We revised the content and included the paragraph 3.5 on page 10 of 21 lines 411-442 discussing the value of multi-omics expression analysis systems for studying monoclonal gammopathies and autoimmune disorders and including the references 86-91.
Reviewer 2 Report
Comments and Suggestions for AuthorsThe present article reviewed scientific literature on the association between plasma cell disorders and autoimmune diseases.

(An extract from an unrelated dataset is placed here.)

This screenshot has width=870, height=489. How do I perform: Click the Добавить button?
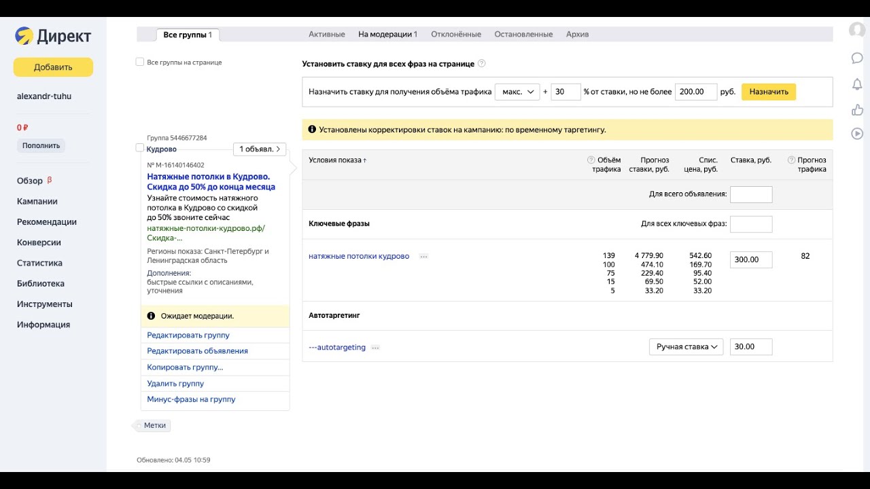pos(53,67)
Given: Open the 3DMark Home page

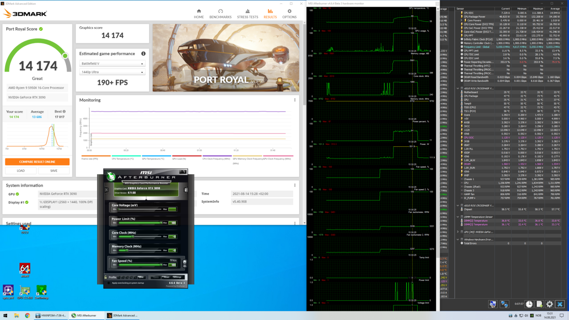Looking at the screenshot, I should (x=199, y=14).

The contents are complete and sound. The authors covered epidemiological, pathogenetic and clinical issues. The impact of stem cell transplant, one of the most relevant issues, has been discussed.
References are adequate.
There is only one minor point That I recommend to address. Overall, MM is associated with reduce immune function and reduced immunoglobulin levels. Despite the attempts, the author couldn't, in my opinion, discuss this discrepancy enough. Please make this part of the discussion more robust
Author Response
The present article reviewed scientific literature on the association between plasma cell disorders and autoimmune diseases.
The contents are complete and sound. The authors covered epidemiological, pathogenetic and clinical issues. The impact of stem cell transplant, one of the most relevant issues, has been discussed.
References are adequate.
There is only one minor point That I recommend to address. Overall, MM is associated with reduce immune function and reduced immunoglobulin levels. Despite the attempts, the author couldn't, in my opinion, discuss this discrepancy enough. Please make this part of the discussion more robust.

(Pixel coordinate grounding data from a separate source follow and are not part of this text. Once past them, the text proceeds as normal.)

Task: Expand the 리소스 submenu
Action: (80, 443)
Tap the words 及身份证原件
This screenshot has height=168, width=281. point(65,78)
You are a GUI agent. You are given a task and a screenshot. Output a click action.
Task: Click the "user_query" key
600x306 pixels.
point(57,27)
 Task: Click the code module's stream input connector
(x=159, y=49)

As suggested, we added an insight on the subject, explaning the correlation as a pathogenetic aspect on page 2 of 21 lines 56-64 including the references 13-15.
Reviewer 3 Report
Comments and Suggestions for AuthorsDear authors,
you've tried to review a hige number of autoimmune diseases in connection or in contradiction with plasma cells dyscrasias. However, it looks a bit controversial and/or excessive. You've given a lot of information but haven't support it with any results. There are no data on incidences of autoimmune diseases among, for example, multiple myeloma patients and healthy controls, or vise versa. No clear conclusion had been made. I think you should try to make your article more clear and precise.

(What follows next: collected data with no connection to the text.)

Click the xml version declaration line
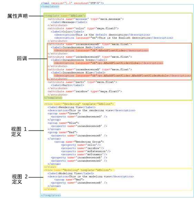The height and width of the screenshot is (199, 194). tap(72, 3)
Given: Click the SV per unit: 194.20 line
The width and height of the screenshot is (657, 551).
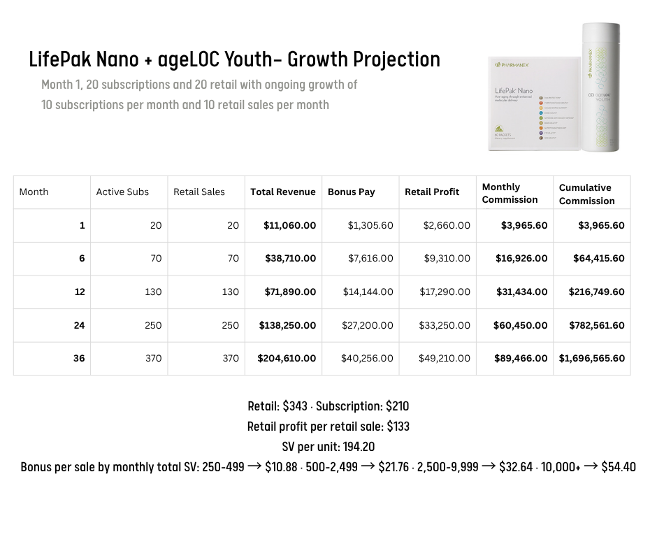Looking at the screenshot, I should click(328, 446).
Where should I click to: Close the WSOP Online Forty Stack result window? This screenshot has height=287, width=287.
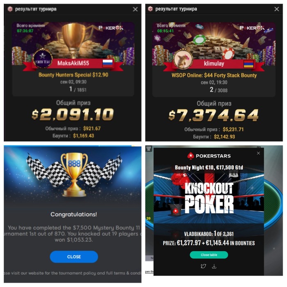tap(277, 9)
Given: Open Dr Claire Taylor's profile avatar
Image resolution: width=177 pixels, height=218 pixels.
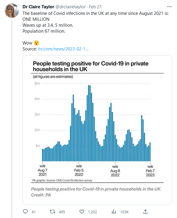Looking at the screenshot, I should (12, 11).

Comments on the Quality of English LanguageMain comment concerns acronyms - they are rarely introduced at the site of first citation, usually they occur on second or third citation. Some of the acronyms had been introduced twice, a few were given without explanation.
Then, some references lack commas, parenthesis, spaces.
Author Response
Dear authors,
you've tried to review a hige number of autoimmune diseases in connection or in contradiction with plasma cells dyscrasias. However, it looks a bit controversial and/or excessive. You've given a lot of information but haven't support it with any results. There are no data on incidences of autoimmune diseases among, for example, multiple myeloma patients and healthy controls, or vise versa. No clear conclusion had been made. I think you should try to make your article more clear and precise.
We revised the concerned paragraph, including the missing data where available to paragraph 2.2 on page 5 of 21 lines 181-182 and lines 196-197 and including the sentence “For some conditions such as PBC, CIDP and GCA the estimate of the incidence was not possible to make as we referred to studies with scant case series, but which were carefully considered to support our association between ADs and MM” to paragraph 2.2 on page 6 of 21 lines 237-239.
Main comment concerns acronyms - they are rarely introduced at the site of first citation, usually they occur on second or third citation. Some of the acronyms had been introduced twice, a few were given without explanation.
Then, some references lack commas, parenthesis, spaces.
The issue has been addressed in the review file.
Round 2
Reviewer 3 Report
Comments and Suggestions for AuthorsDear authors, I'm satisfied with the corrections you've made.